Maintenant le mécanisme que j'envisage :

1er réflexe, attaque de l'organomagnésien sur l'ester et éjection de OMe. On se retrouve avec une cétone.
A partir de là, dilemme car on me dit que MeMgI est en léger excès : est ce que ça veut dire qu'une 2e attaque de l'organomagnésien est possible ? Il est plus probable d'avoir une seconde attaque mais j'ai quand même envisagé les deux cas

1er cas : il y a attaque et on forme l'alcoolate, passage à la 2e étape
TsCl va subir une S_N2 soit de l'alcoolate, soit de l'alcool. Si c'est l'alcool, on formerait TsOH⁺ ce qui permettrait une attaque de l'alcoolate sur le carbone CH₂TsOH⁺ = formation d'un éther cyclique à 5 pièces
Problème : on perd le Ts ce qui ne correspond pas à la formule brute finale, je raye donc cette hypothèse.
L'alcoolate attaquerait donc le Ts par S_N2. Vous suivez toujours ? Une petite image pour éclaircir :



Si on fait le point sur la formule brute, on a C₁₆H₂₄O₆S

En gros il y a une molécule d'eau en trop quelque part. Du coup ce qui serait bien, c'est de dégager le OH qui se trouve en bas. Par une S_N1, le C portant l'alcool n'étant pas encombré, ça me paraît difficile. Du coup j'ai pensé éventuellement à une cyclisation, mais comment ?

Voilà c'est ma meilleure piste pour le moment. J'avais aussi envisagé la déprotection de l'acétale grâce à la formation de TsOH, mais ça ne fonctionne pas car on va perdre 3C dans l'histoire.

Je reviens un peu en arrière : si on considère qu'on s'arrête à la cétone lors de la 1ère étape :



On pourrait faire une attaque de l'alcool sur le carbonyle.

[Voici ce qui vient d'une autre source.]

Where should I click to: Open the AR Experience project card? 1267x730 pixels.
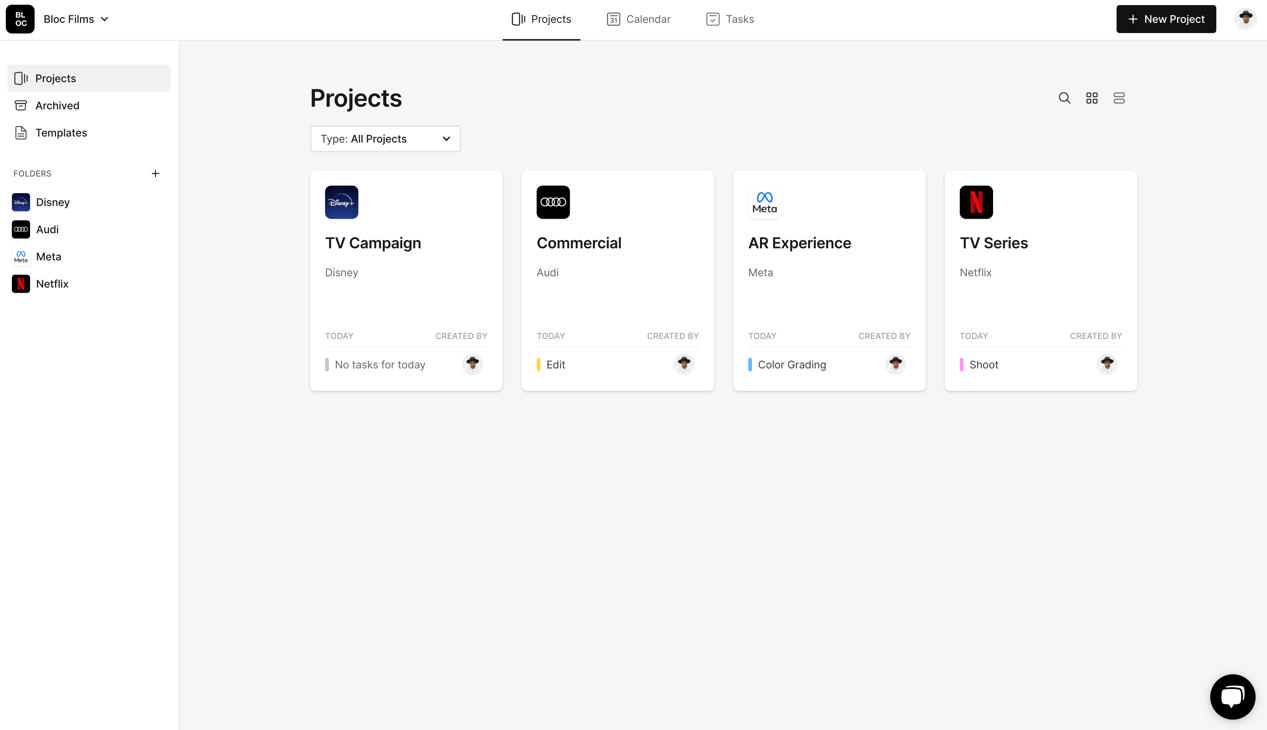tap(828, 280)
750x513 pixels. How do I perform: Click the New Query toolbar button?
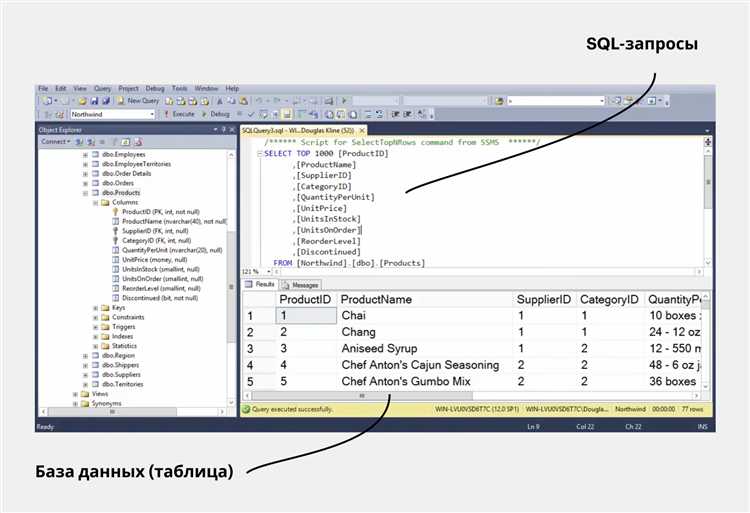tap(137, 101)
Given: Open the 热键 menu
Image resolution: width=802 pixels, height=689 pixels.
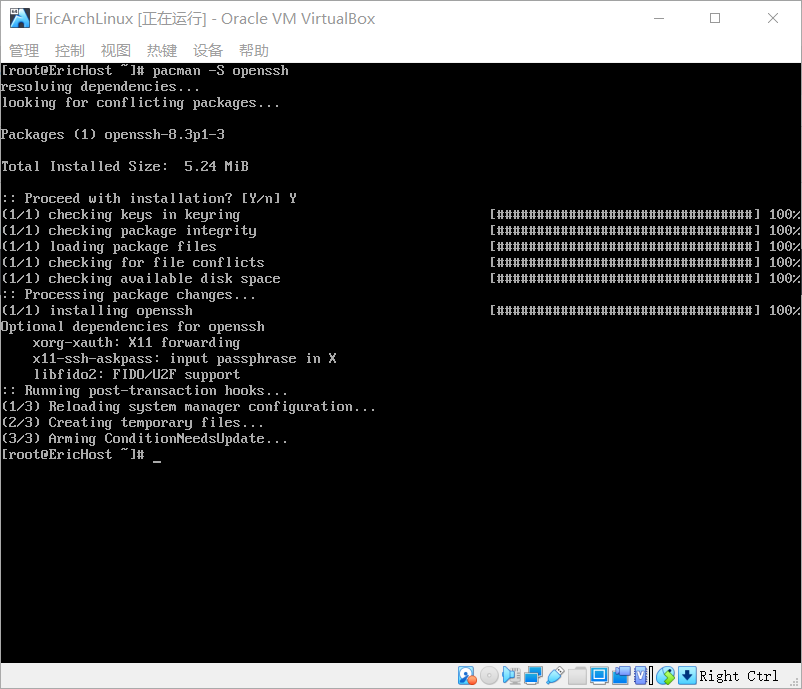Looking at the screenshot, I should pos(161,50).
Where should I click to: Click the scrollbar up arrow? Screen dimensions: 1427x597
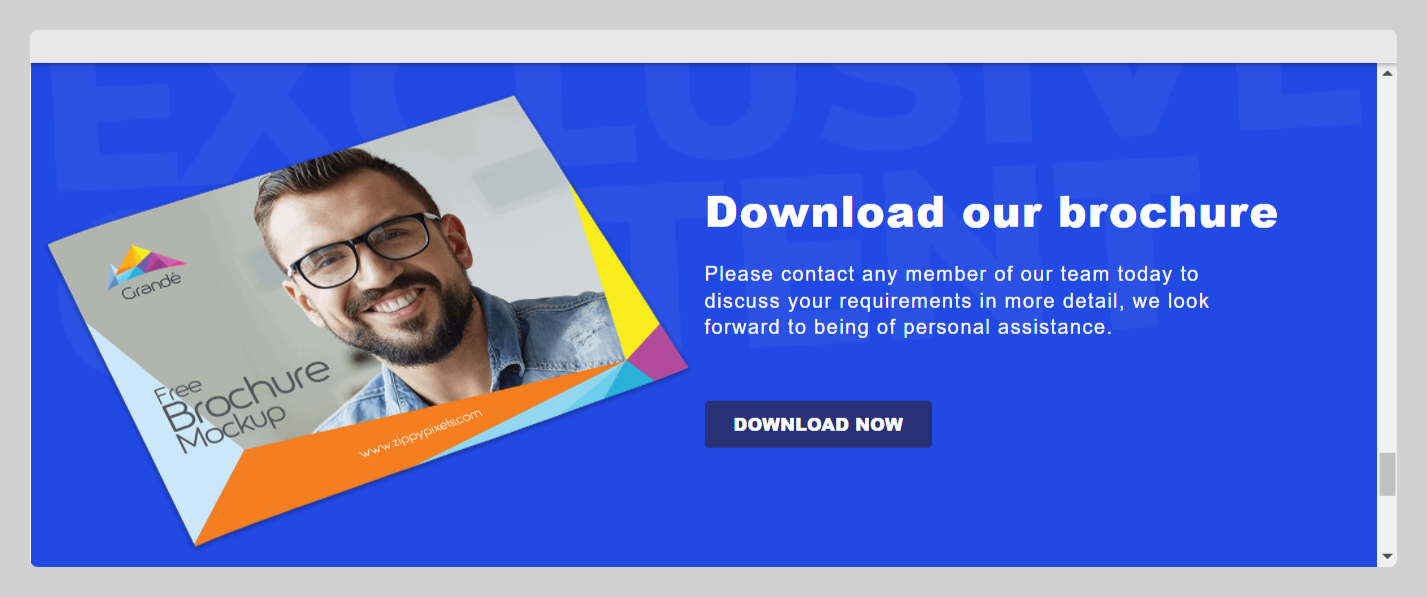coord(1387,73)
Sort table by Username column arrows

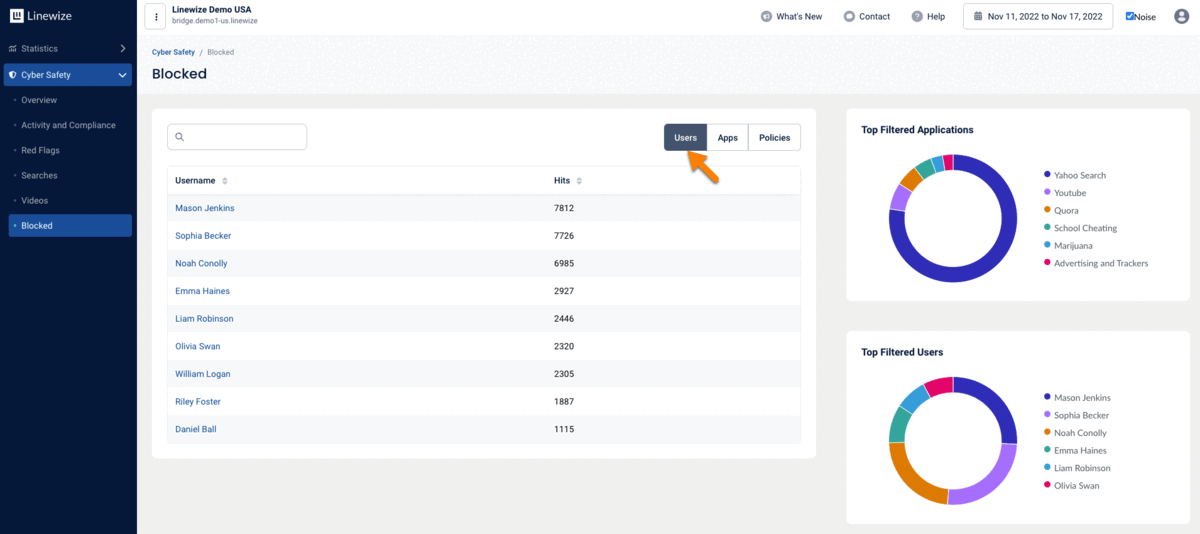225,181
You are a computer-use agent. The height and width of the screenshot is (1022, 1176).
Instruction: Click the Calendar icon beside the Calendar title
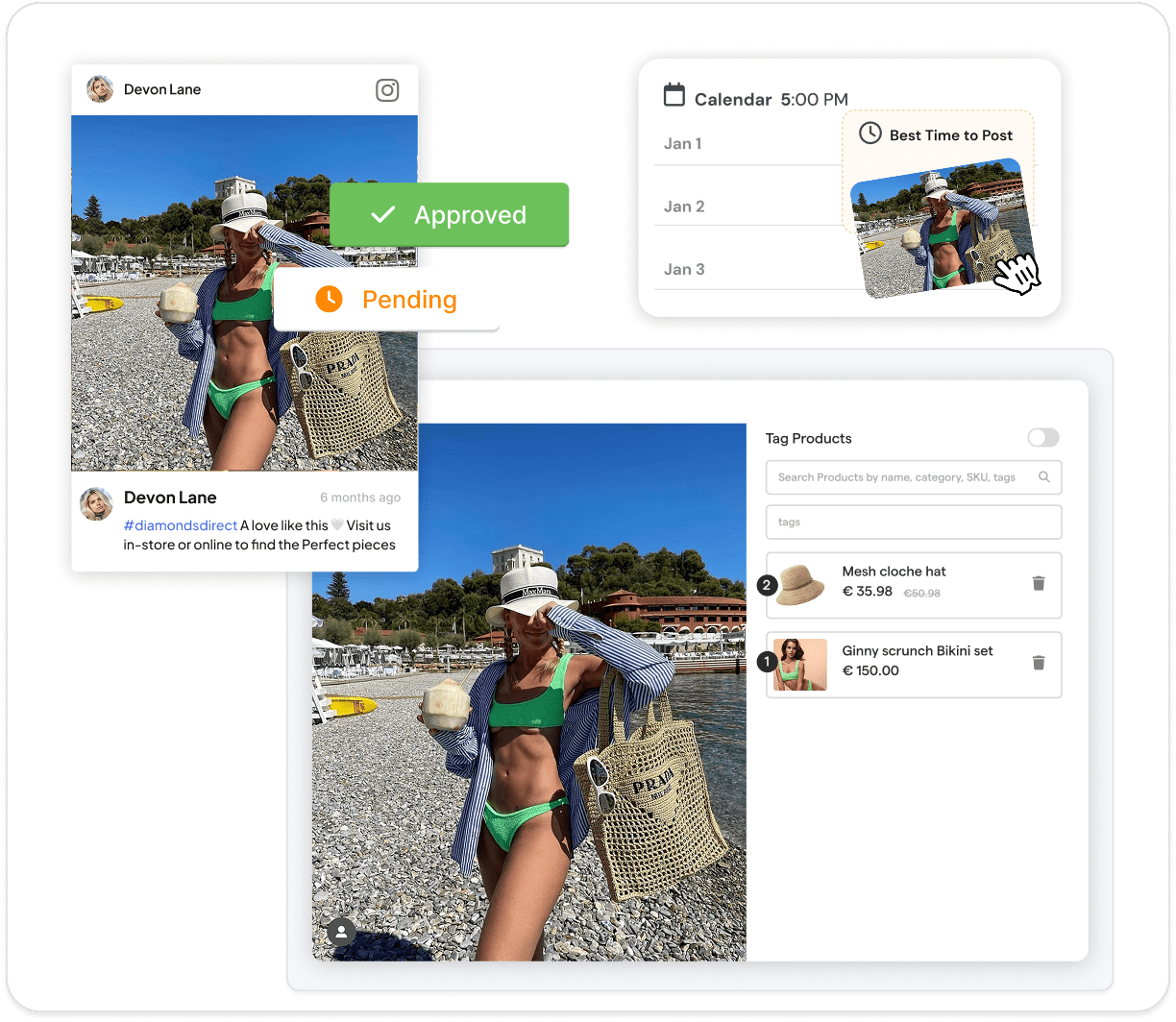[674, 95]
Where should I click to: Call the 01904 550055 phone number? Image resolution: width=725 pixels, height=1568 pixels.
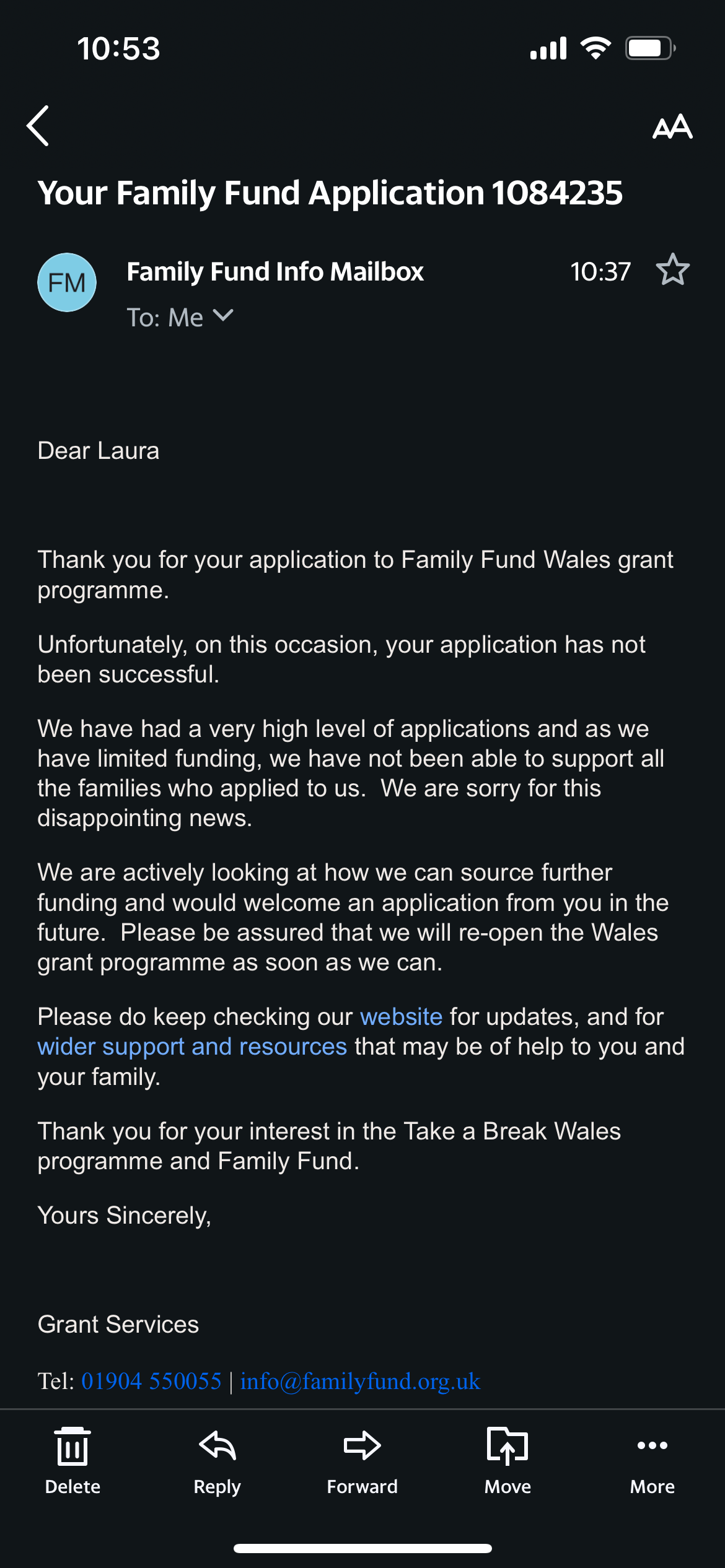(151, 1382)
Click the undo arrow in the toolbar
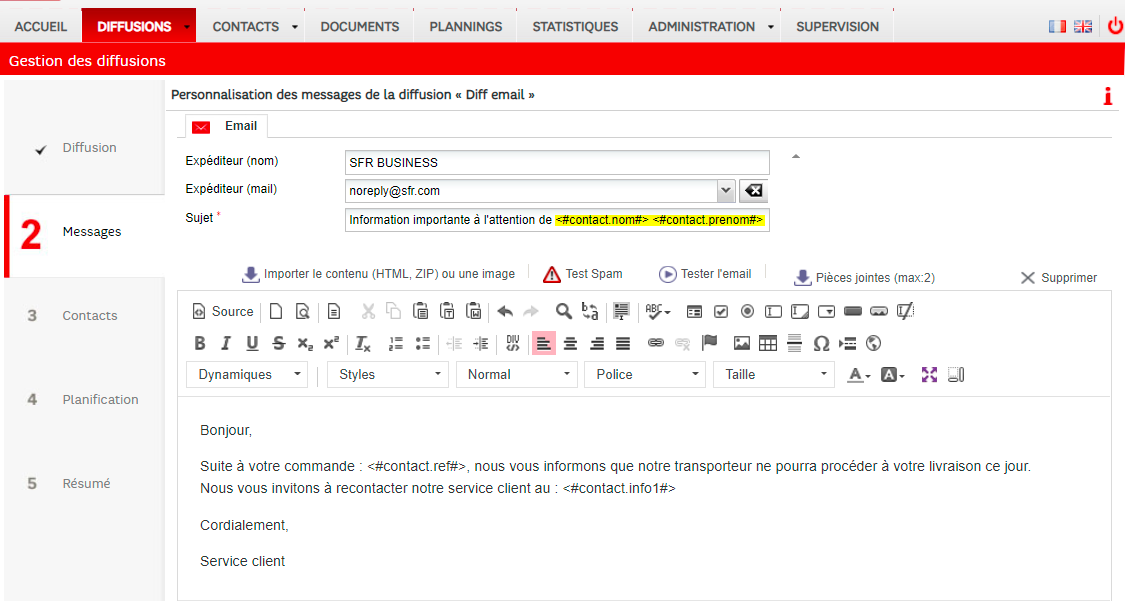1125x601 pixels. point(505,311)

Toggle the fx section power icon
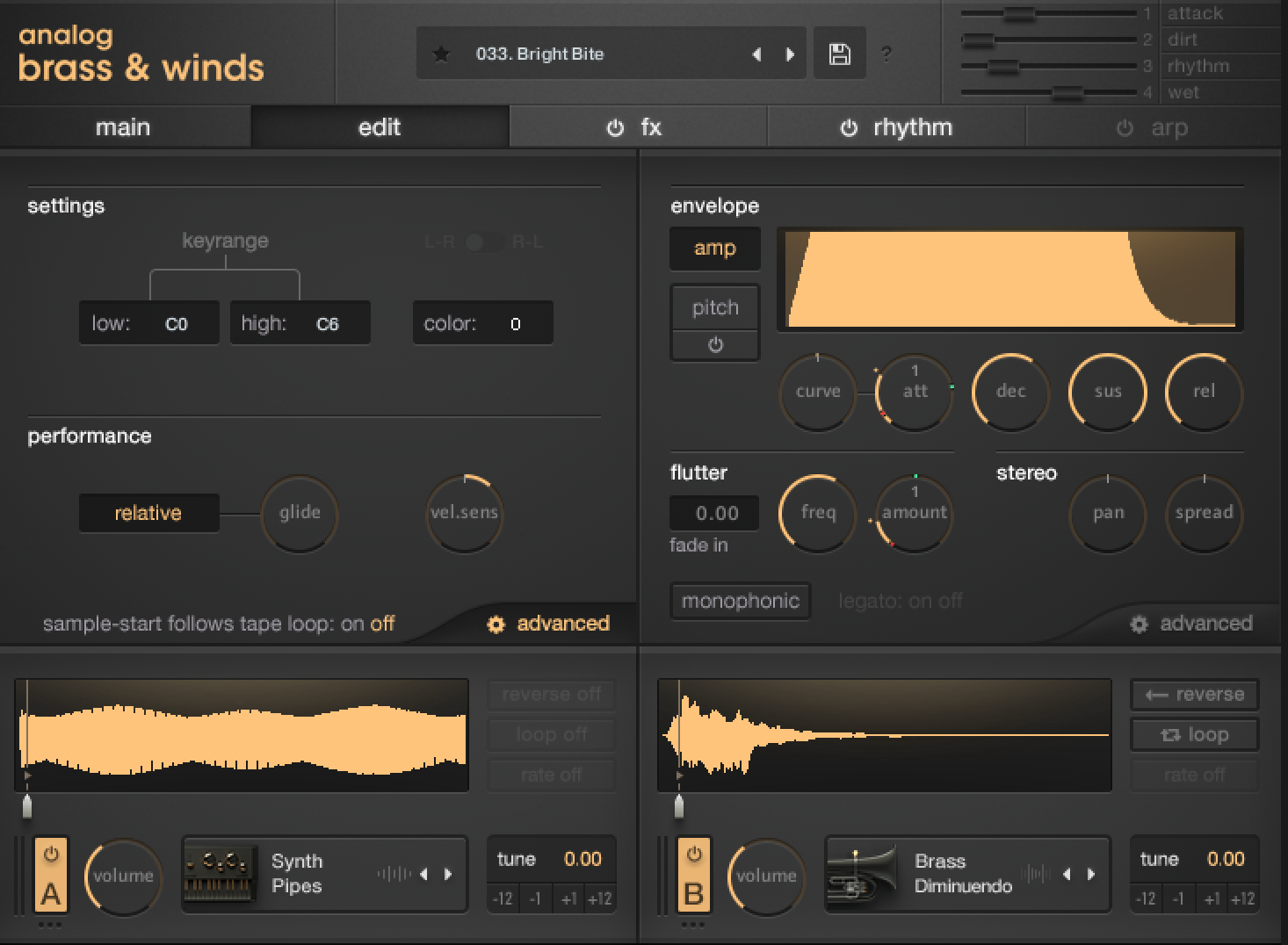click(x=615, y=128)

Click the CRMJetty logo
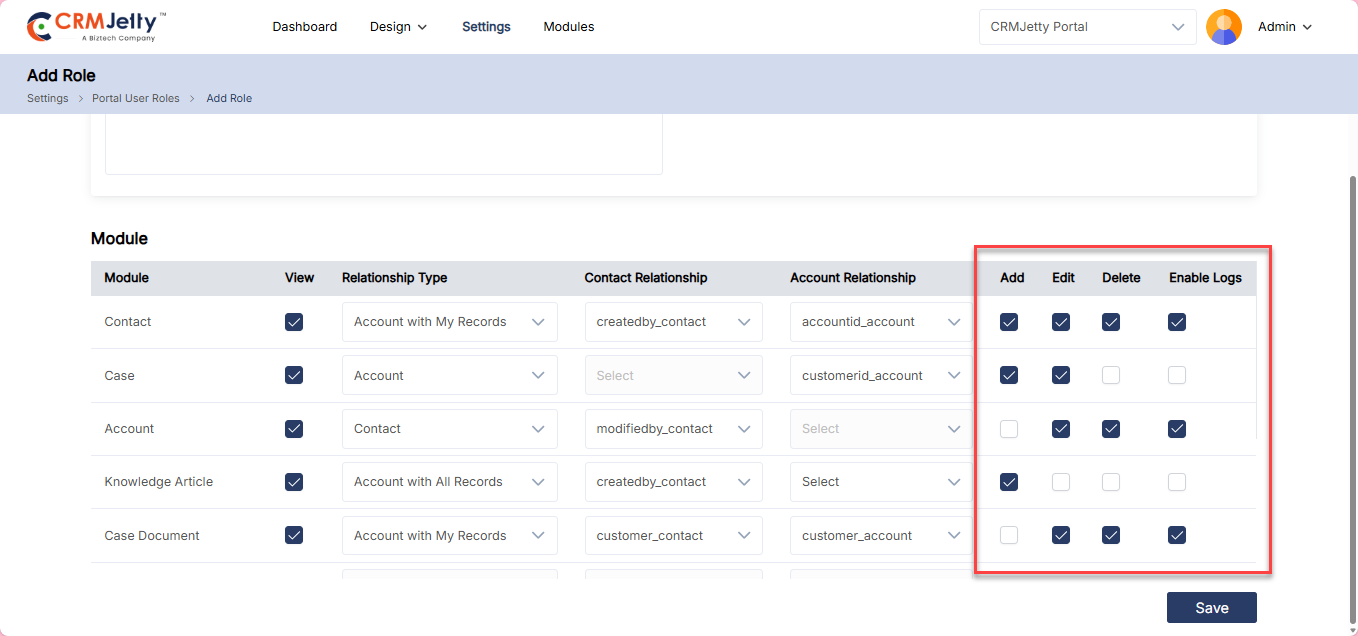(96, 27)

De là, soit on forme la lactone (ester cyclique) et on casse la liaison acétale-carbonyle soit on garde la C-O^- qui fera une S_N2 par la suite sur le TsCl ==> exclu dans les deux cas car on a trop de O


Voilà je vous remercie déjà d'avoir lu jusqu'au bout et d'avance pour vos réponses !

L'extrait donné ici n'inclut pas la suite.